ФСБ рассекретила очередную порцию документов, «обвиняющих» немцев в расстреле в Катыни. Это очевидные фейки НКВД

«Свежерассекреченный» протокол допроса Романа Ковальского (по его собственному утверждению, настоящая фамилия — Куявский) опубликован в сети не позже 1 октября 2022 года, причем в качестве источника указан Государственный архив РФ, а не архив ФСБ.
По версии, изложенной в этом документе, а также в протоколе допроса Эдуарда Потканского, летом 1943 года рядом с эксгумированными телами польских офицеров Ковальский видел много совершенно новых польских купюр номиналом от 5 до 500 злотых; было непохоже, что они могли пролежать в земле с 1939 или 1940 года, когда, по общепринятой версии, советские власти расстреляли польских военнопленных.

(Записи набора данных)
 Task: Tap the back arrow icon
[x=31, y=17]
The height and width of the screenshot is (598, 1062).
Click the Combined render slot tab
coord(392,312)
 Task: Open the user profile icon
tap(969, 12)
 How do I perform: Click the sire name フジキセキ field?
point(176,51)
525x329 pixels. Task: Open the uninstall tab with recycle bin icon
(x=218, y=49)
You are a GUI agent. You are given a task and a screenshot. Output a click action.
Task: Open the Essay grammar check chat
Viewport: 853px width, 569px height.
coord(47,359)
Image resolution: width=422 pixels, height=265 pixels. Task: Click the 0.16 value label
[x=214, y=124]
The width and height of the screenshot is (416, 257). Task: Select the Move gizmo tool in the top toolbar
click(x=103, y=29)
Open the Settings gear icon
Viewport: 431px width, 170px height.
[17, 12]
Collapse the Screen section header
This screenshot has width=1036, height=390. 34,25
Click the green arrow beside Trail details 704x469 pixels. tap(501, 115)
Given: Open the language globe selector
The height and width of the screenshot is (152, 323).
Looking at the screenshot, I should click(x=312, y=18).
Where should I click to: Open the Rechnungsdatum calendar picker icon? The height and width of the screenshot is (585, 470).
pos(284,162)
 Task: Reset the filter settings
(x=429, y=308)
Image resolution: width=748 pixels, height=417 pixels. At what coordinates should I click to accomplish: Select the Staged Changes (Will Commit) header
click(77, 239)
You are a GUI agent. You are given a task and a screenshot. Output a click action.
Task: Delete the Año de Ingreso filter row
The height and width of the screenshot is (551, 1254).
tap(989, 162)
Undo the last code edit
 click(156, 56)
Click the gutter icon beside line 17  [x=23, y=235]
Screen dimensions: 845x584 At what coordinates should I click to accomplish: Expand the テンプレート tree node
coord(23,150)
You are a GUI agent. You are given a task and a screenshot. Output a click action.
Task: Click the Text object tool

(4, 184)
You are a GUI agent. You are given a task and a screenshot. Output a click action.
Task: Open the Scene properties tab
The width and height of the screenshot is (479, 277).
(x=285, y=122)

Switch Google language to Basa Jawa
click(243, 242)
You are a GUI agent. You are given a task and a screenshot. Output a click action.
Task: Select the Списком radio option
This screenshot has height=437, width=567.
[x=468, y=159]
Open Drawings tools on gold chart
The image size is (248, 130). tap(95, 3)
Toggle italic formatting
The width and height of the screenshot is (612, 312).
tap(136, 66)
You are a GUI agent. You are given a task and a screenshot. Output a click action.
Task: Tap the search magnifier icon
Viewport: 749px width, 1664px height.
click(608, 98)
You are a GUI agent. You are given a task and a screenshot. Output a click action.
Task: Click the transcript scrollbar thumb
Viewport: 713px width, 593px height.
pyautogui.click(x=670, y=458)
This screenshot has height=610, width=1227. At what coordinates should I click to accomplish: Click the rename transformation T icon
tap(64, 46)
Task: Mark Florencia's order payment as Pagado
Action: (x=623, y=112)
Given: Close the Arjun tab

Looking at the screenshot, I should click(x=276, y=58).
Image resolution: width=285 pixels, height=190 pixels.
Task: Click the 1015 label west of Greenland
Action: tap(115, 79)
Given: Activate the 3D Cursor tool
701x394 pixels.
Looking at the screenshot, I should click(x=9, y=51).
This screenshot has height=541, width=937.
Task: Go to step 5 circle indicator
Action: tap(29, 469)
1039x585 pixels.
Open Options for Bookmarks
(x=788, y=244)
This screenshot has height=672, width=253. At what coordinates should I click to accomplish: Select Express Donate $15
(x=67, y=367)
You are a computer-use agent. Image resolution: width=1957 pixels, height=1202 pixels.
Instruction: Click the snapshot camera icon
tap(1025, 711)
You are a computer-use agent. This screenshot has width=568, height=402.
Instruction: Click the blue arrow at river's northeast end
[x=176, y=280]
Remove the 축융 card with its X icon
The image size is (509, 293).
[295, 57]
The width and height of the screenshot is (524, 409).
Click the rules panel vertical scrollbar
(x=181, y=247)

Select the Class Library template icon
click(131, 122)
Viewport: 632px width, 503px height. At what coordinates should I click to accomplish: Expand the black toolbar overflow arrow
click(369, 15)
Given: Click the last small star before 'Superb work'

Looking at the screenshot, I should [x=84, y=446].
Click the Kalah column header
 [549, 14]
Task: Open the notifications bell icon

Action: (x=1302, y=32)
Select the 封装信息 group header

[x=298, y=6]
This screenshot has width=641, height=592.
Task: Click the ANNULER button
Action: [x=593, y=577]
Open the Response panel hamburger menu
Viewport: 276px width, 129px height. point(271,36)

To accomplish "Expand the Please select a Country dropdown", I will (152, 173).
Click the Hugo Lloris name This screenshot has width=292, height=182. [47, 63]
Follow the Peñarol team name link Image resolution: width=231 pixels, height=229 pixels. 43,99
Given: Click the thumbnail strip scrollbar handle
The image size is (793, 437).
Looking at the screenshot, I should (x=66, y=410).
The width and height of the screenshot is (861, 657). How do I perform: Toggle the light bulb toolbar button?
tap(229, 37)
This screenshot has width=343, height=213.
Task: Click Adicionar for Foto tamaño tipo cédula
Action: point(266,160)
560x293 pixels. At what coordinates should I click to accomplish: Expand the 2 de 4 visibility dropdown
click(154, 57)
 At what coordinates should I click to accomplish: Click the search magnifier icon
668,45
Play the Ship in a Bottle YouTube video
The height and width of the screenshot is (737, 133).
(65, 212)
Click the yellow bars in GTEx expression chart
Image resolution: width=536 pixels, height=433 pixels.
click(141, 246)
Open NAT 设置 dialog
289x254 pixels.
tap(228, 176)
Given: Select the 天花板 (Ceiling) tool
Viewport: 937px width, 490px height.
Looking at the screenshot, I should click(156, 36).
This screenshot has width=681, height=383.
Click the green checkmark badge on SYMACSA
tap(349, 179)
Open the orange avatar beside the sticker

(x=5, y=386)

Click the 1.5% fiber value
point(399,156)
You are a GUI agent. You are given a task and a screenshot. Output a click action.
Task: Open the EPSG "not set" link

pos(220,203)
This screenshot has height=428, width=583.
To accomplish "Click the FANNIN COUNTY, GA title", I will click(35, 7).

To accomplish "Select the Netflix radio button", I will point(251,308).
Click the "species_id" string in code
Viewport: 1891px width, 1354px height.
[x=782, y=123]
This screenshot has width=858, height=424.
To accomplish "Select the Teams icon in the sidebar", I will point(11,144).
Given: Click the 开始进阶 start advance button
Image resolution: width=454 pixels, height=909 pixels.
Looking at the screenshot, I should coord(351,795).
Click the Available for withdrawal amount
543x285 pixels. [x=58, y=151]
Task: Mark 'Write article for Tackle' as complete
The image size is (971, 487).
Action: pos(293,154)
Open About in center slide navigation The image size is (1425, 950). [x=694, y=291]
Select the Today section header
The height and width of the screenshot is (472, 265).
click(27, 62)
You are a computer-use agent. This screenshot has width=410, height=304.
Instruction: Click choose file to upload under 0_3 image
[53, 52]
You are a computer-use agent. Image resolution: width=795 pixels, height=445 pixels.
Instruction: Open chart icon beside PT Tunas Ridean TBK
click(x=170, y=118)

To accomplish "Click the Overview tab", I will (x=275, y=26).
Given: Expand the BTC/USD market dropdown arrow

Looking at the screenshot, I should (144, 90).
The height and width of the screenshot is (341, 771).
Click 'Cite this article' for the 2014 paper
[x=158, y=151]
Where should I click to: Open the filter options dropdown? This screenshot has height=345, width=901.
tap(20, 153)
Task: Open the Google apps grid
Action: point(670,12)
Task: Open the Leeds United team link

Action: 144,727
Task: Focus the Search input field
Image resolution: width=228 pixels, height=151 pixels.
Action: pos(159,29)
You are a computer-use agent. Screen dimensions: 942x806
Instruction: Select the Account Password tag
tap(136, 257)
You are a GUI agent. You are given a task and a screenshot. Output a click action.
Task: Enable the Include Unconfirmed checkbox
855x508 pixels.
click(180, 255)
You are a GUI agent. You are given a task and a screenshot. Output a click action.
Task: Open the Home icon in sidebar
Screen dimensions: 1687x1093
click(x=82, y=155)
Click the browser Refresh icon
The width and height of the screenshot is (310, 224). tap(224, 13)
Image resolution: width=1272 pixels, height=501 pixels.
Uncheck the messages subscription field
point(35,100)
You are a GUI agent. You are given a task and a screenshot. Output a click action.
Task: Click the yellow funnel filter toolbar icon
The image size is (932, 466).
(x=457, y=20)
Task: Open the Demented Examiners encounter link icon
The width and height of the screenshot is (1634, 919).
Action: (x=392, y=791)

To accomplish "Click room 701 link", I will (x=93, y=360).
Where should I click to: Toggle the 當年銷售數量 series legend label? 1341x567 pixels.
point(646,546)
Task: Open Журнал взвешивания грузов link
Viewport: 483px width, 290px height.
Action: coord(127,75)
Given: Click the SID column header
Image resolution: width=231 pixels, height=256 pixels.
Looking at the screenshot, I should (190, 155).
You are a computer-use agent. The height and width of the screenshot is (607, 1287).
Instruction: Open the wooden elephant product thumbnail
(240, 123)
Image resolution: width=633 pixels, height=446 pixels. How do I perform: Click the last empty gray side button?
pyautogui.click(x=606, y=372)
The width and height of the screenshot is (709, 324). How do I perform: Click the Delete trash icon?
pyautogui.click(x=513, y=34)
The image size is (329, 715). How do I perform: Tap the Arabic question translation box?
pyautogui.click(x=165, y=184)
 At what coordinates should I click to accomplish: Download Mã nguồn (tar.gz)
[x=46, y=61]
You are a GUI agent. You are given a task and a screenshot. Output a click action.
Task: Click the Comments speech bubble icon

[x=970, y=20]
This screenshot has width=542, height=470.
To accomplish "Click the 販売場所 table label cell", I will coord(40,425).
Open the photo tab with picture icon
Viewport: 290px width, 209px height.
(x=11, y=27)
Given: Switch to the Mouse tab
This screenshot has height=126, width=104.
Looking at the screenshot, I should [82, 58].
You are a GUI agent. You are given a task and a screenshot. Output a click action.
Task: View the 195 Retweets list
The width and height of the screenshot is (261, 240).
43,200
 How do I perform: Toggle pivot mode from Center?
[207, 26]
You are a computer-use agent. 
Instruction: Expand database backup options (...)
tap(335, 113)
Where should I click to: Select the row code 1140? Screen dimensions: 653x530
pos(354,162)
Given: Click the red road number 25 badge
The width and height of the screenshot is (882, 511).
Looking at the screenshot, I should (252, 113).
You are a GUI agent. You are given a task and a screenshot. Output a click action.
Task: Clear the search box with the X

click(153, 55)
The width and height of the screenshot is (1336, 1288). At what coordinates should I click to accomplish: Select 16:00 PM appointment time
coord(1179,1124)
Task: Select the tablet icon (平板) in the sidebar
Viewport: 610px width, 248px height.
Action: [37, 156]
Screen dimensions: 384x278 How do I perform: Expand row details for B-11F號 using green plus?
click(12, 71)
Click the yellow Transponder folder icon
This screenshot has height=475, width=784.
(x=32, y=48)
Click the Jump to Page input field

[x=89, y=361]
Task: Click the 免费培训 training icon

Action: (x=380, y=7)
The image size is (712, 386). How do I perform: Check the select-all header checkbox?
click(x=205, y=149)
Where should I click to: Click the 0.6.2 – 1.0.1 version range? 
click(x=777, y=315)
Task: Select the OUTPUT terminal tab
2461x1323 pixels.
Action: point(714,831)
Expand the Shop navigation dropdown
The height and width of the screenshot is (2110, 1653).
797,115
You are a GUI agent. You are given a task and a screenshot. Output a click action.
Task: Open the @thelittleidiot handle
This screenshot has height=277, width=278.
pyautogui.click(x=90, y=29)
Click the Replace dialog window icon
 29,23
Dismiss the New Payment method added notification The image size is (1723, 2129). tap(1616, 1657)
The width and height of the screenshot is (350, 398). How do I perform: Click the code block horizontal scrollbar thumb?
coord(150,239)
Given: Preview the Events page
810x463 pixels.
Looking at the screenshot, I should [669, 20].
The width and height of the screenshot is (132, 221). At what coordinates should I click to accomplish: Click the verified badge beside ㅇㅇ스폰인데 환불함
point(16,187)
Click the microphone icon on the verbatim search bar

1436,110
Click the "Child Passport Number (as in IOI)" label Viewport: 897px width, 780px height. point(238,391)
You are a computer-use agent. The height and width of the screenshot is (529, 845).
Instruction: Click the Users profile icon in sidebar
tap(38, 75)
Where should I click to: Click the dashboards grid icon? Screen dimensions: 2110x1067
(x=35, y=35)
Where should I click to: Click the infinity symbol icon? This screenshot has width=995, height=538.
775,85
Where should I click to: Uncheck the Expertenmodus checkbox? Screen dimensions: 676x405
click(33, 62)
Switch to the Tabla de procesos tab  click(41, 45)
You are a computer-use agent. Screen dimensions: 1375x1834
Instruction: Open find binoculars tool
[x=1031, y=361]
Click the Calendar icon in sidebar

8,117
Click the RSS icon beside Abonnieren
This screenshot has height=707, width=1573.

- ЗАДАНИЯ -
1. Перечислите все годы, которые упоминаются в тексте о рассекреченных документах по Катыни.
2. Поменяйте «icon» на «button» в строках записей, начиная со строки с «Click the microphone» и заканчивая строкой с «click(33, 62)». Приведите только эти строки.

- ИТОГОВЫЕ ОТВЕТЫ -
1. В тексте упомянуты годы 2022, 1943, 1939 и 1940.

2.
Click the microphone button on the verbatim search bar

1436,110
Click the "Child Passport Number (as in IOI)" label Viewport: 897px width, 780px height. point(238,391)
You are a computer-use agent. The height and width of the screenshot is (529, 845).
Instruction: Click the Users profile button in sidebar
tap(38, 75)
Where should I click to: Click the dashboards grid button? Screen dimensions: 2110x1067
(x=35, y=35)
Where should I click to: Click the infinity symbol button? This screenshot has width=995, height=538.
775,85
Where should I click to: Uncheck the Expertenmodus checkbox? Screen dimensions: 676x405
click(33, 62)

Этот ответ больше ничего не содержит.